* [WHAT YOU WILL DO]:
Your answer should be the lines below from the one holding "Instruction: Reset zoom" through the one holding "Task: Click the scrollbar down arrow", copied exactly and with nothing else.
::: RECORDS SUPPLIED
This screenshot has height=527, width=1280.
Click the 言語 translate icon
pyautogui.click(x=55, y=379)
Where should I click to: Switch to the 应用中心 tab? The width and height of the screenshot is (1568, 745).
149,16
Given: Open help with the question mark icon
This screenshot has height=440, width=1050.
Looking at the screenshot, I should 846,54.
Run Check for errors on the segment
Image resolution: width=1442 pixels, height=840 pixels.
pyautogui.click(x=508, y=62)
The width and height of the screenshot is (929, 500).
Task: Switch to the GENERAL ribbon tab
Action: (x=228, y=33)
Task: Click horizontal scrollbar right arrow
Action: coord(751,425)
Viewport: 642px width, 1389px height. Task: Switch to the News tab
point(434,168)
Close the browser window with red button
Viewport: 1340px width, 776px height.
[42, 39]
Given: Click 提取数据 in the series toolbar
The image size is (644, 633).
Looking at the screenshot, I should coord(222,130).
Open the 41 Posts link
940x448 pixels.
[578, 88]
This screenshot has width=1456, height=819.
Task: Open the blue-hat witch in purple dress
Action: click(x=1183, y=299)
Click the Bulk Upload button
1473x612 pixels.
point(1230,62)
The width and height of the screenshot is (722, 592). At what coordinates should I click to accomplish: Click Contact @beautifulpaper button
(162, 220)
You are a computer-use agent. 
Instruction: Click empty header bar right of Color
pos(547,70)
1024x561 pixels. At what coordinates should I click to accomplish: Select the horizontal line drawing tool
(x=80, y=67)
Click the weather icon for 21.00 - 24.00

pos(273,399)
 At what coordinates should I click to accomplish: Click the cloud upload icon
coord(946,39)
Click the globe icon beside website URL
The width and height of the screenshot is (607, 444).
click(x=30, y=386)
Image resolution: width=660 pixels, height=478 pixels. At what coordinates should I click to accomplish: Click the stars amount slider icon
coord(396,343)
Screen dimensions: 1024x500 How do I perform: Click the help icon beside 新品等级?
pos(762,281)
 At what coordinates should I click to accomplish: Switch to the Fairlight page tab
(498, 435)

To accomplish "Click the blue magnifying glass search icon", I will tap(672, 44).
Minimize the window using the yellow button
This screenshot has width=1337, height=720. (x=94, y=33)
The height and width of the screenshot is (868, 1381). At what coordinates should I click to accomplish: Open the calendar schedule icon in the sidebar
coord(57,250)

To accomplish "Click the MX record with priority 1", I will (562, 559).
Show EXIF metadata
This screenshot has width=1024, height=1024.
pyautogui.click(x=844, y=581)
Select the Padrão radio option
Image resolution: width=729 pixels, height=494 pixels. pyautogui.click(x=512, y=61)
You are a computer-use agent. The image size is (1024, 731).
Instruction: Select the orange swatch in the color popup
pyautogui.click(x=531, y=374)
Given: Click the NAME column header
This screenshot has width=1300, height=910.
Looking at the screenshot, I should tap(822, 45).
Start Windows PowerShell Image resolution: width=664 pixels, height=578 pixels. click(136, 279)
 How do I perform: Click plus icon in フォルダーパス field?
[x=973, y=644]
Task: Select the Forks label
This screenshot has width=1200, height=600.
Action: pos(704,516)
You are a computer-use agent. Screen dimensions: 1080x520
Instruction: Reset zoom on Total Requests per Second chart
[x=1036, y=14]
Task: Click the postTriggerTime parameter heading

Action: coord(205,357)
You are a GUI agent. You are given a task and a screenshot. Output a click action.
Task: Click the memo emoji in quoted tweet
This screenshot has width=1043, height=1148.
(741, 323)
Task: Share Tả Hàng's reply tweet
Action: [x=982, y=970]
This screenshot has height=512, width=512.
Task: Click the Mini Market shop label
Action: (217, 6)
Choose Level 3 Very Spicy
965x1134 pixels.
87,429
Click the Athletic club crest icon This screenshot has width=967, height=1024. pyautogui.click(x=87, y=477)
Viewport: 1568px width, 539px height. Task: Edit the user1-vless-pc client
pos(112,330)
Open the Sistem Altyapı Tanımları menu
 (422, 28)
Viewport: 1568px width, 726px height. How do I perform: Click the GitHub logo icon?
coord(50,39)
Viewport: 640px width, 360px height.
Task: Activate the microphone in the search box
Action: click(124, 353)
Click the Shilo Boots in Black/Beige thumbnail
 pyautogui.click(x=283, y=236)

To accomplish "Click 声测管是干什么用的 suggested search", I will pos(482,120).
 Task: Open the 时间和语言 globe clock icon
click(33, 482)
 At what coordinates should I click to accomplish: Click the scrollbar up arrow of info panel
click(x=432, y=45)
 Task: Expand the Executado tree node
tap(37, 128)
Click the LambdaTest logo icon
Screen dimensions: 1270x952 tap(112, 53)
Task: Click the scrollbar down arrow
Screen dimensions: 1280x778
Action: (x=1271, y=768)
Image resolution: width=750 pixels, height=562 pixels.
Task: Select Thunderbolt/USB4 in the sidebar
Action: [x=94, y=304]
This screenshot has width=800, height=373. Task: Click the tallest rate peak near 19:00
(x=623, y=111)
::::::
* [SOLUTION TO THIS EXERCISE]:
Instruction: Reset zoom on Total Requests per Second chart
[x=1036, y=14]
Task: Click the postTriggerTime parameter heading

Action: coord(205,357)
You are a GUI agent. You are given a task and a screenshot. Output a click action.
Task: Click the memo emoji in quoted tweet
This screenshot has width=1043, height=1148.
(741, 323)
Task: Share Tả Hàng's reply tweet
Action: [x=982, y=970]
This screenshot has height=512, width=512.
Task: Click the Mini Market shop label
Action: (217, 6)
Choose Level 3 Very Spicy
965x1134 pixels.
87,429
Click the Athletic club crest icon This screenshot has width=967, height=1024. pyautogui.click(x=87, y=477)
Viewport: 1568px width, 539px height. Task: Edit the user1-vless-pc client
pos(112,330)
Open the Sistem Altyapı Tanımları menu
 (422, 28)
Viewport: 1568px width, 726px height. How do I perform: Click the GitHub logo icon?
coord(50,39)
Viewport: 640px width, 360px height.
Task: Activate the microphone in the search box
Action: click(124, 353)
Click the Shilo Boots in Black/Beige thumbnail
 pyautogui.click(x=283, y=236)

To accomplish "Click 声测管是干什么用的 suggested search", I will pos(482,120).
 Task: Open the 时间和语言 globe clock icon
click(33, 482)
 At what coordinates should I click to accomplish: Click the scrollbar up arrow of info panel
click(x=432, y=45)
 Task: Expand the Executado tree node
tap(37, 128)
Click the LambdaTest logo icon
Screen dimensions: 1270x952 tap(112, 53)
Task: Click the scrollbar down arrow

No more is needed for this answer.